I also projected, at what stage would I have realised it missing? Then I would have been betwixted and between, if I had set up the telescope...

Funny how it goes.

Saturday, August 18, 2007

weaving

star light weaves through space
black forest canopy leaves
to reach darkened eyes

passé passing satellites (Awenda)

Woke at 3-ish. Went to the loo.

Afterwards, I went to the clearing in the centre of the Bear campground, put down my toiletries bag as a prop, and lay on my back.

The stars were beautiful, the Milky Way glowing, Perseus up high.

Immediately I saw satellites. It occurred to me that this is reaching a mundane level. Sadly. There are so many orbitting devices now, with more going up, that we need to take it for granted that we'll see many satellites on a given evening.

I waited for some Perseids.

▶ **Directives**:
- a) Print the part of the stargazing post that begins at the words "star light weaves" and stops after "Perseus up high.".
- b) In the stargazing post, list everything the writer reports seeing in the sky after lying down in the clearing.
The material after the stargazing post is separate from it.

▶ **Dataset content**:
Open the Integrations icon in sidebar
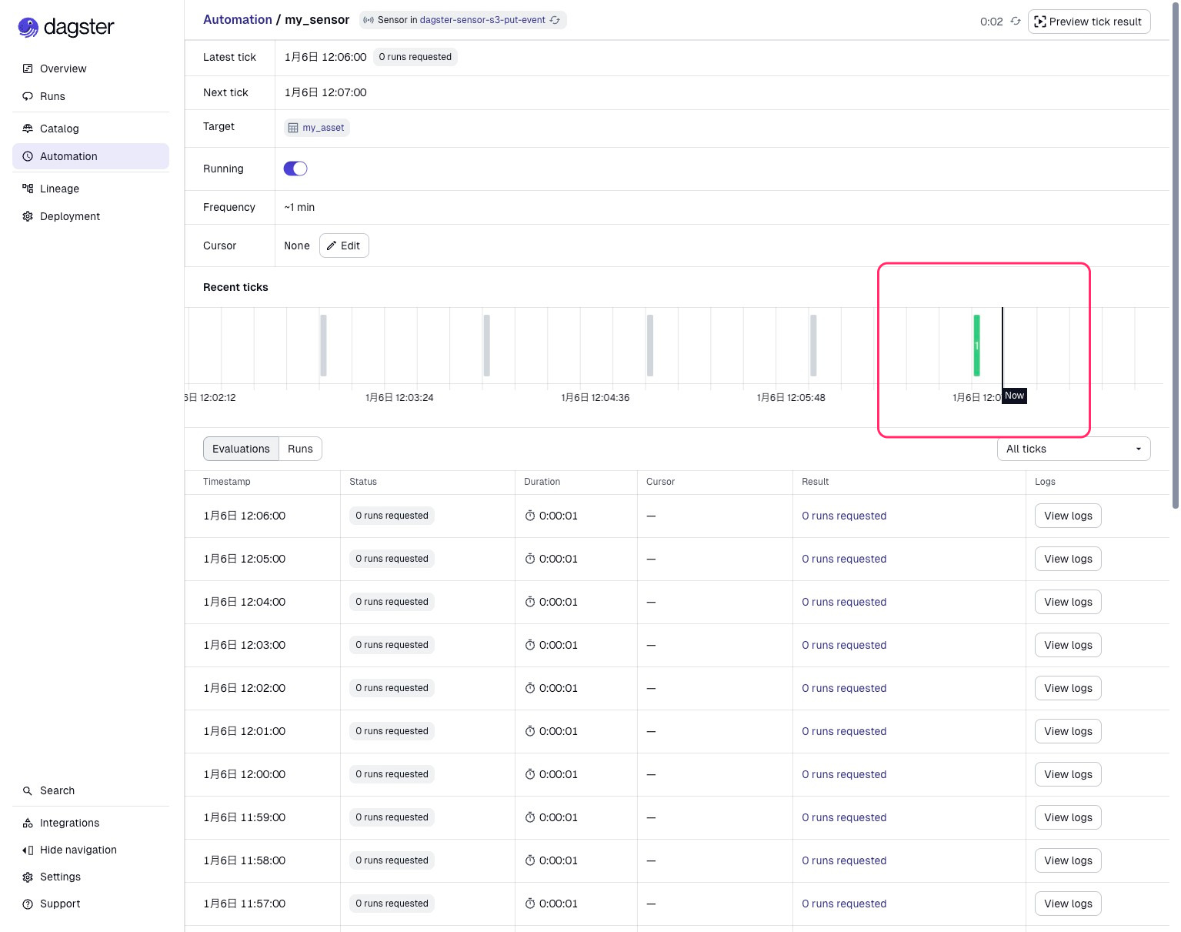 tap(28, 823)
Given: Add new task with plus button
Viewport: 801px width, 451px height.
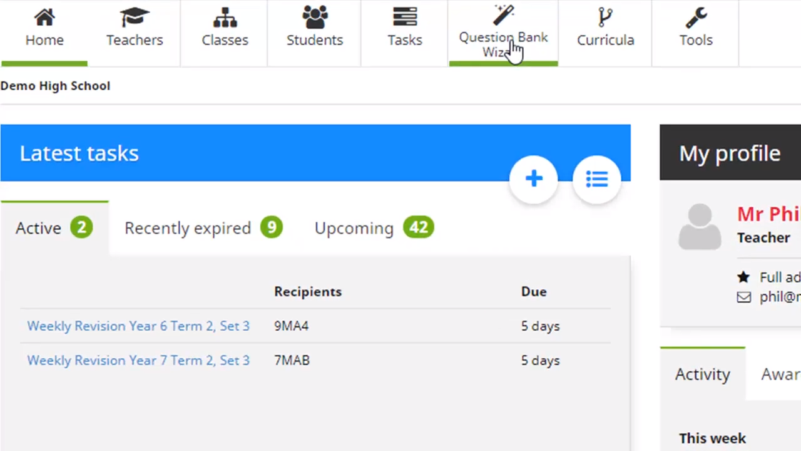Looking at the screenshot, I should point(534,180).
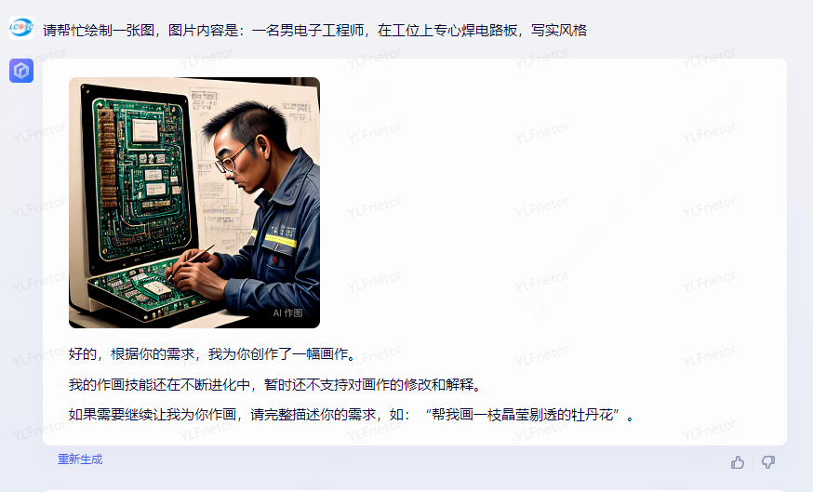Click the white chip atop upright board
Viewport: 813px width, 492px height.
tap(145, 129)
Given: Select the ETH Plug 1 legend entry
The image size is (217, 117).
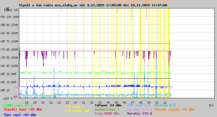Looking at the screenshot, I should [74, 107].
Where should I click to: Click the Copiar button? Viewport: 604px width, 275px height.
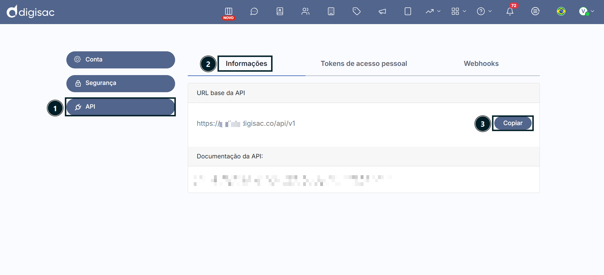point(513,123)
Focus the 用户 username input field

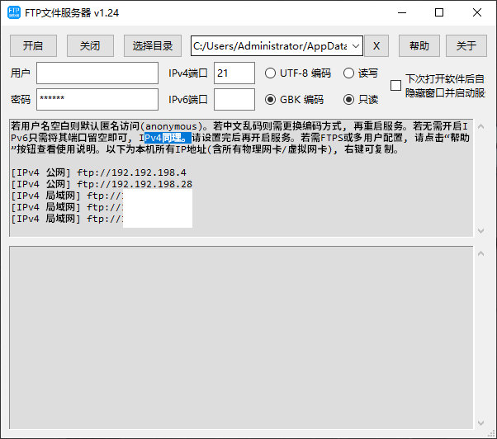coord(97,73)
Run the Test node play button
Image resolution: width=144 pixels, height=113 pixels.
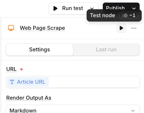click(x=121, y=28)

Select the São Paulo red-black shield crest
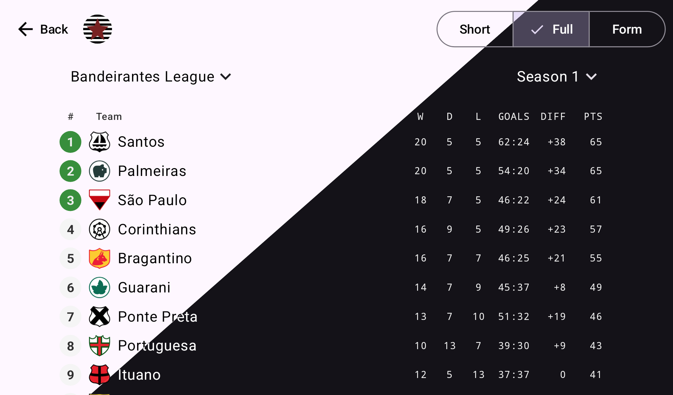99,200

▶ **Solutions in order**:
- a)
star light weaves through space
black forest canopy leaves
to reach darkened eyes

passé passing satellites (Awenda)

Woke at 3-ish. Went to the loo.

Afterwards, I went to the clearing in the centre of the Bear campground, put down my toiletries bag as a prop, and lay on my back.

The stars were beautiful, the Milky Way glowing, Perseus up high.

- b) The stars, the Milky Way, Perseus, and satellites.